[Data items]

= = = = = = =

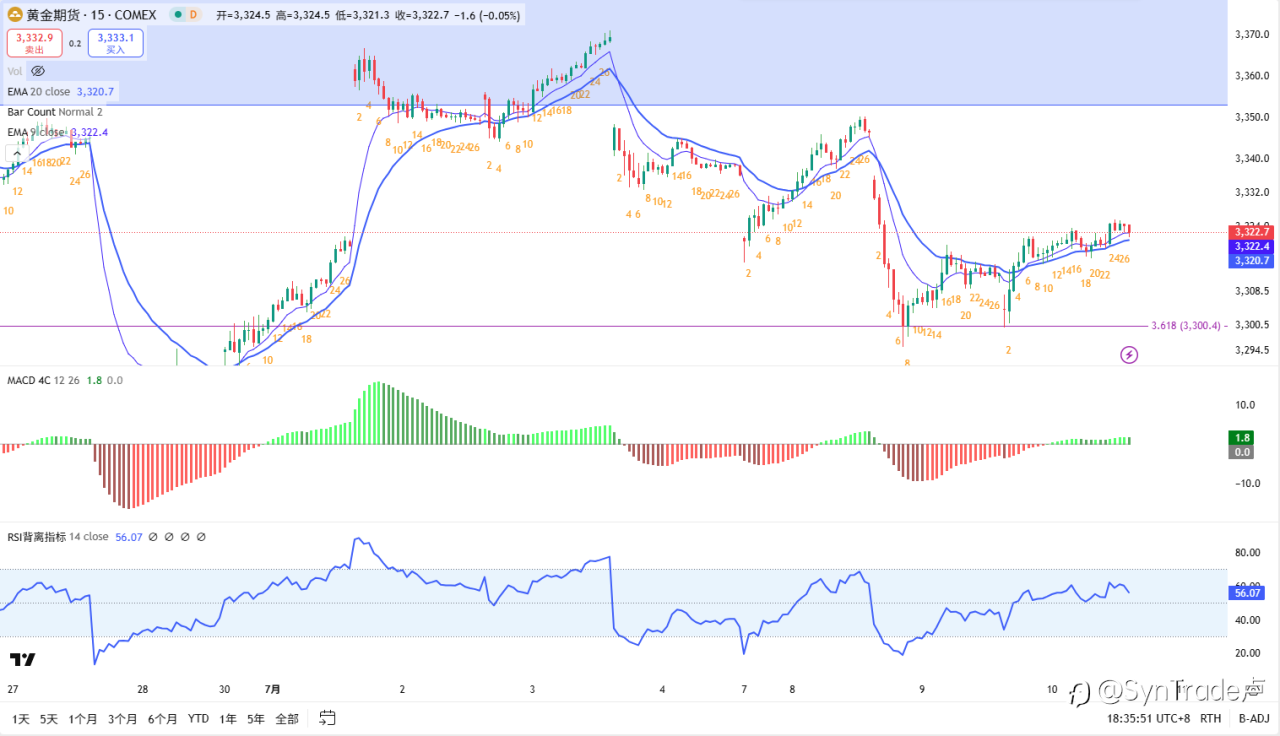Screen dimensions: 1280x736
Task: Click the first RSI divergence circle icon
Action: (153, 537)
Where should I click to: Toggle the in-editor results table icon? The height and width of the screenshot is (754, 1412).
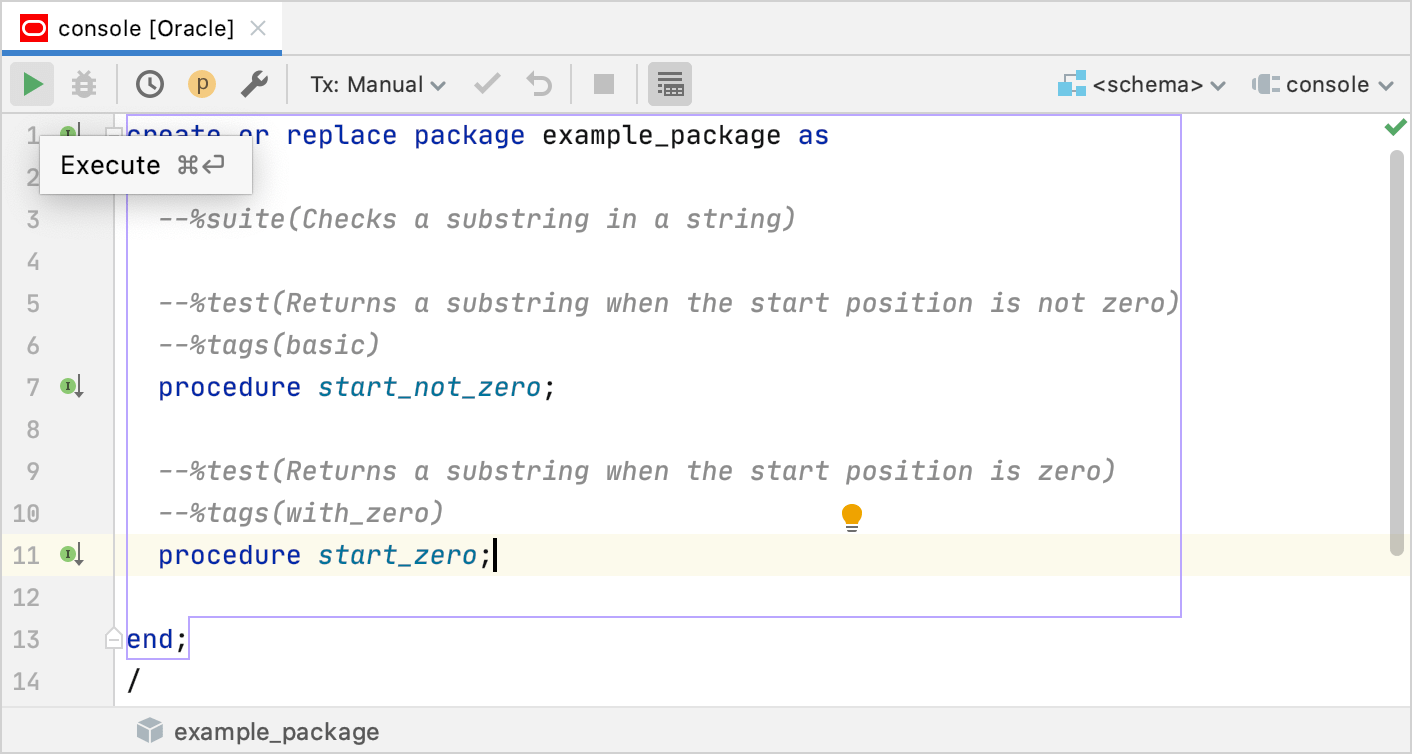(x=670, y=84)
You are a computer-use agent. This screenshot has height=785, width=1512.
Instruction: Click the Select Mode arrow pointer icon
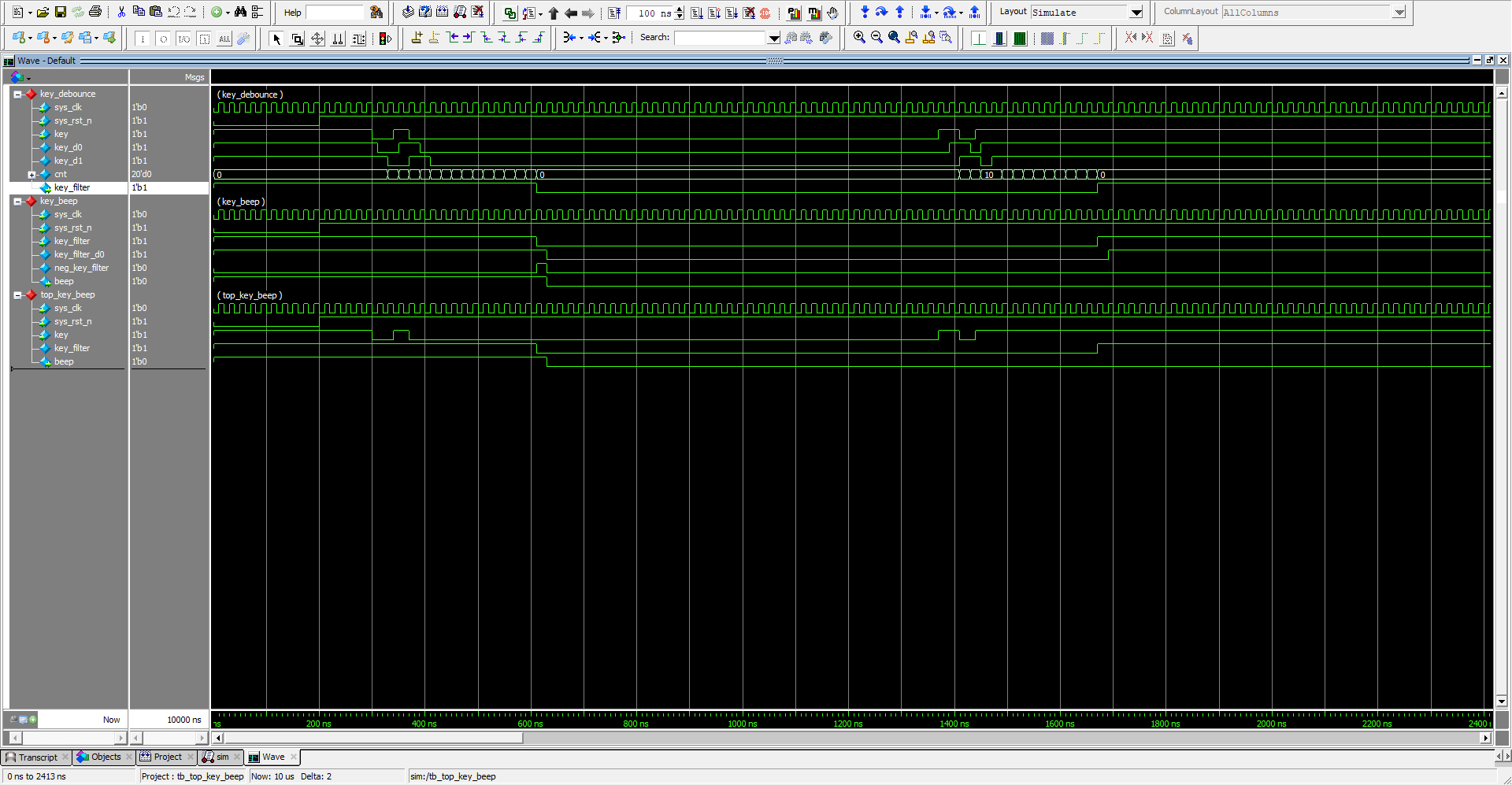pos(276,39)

= = = = = = =

PROBLEM REQUIREMENTS:
Nothing but the lines from the one holding "Where should I" through the final line of the records above belongs in the answer, each retyped exactly; omit the pictures.

YOUR SOLUTION:
Where should I click to: Toggle the in-editor results table icon? The height and width of the screenshot is (754, 1412).
(x=670, y=84)
You are a computer-use agent. This screenshot has height=785, width=1512.
Instruction: Click the Select Mode arrow pointer icon
pos(276,39)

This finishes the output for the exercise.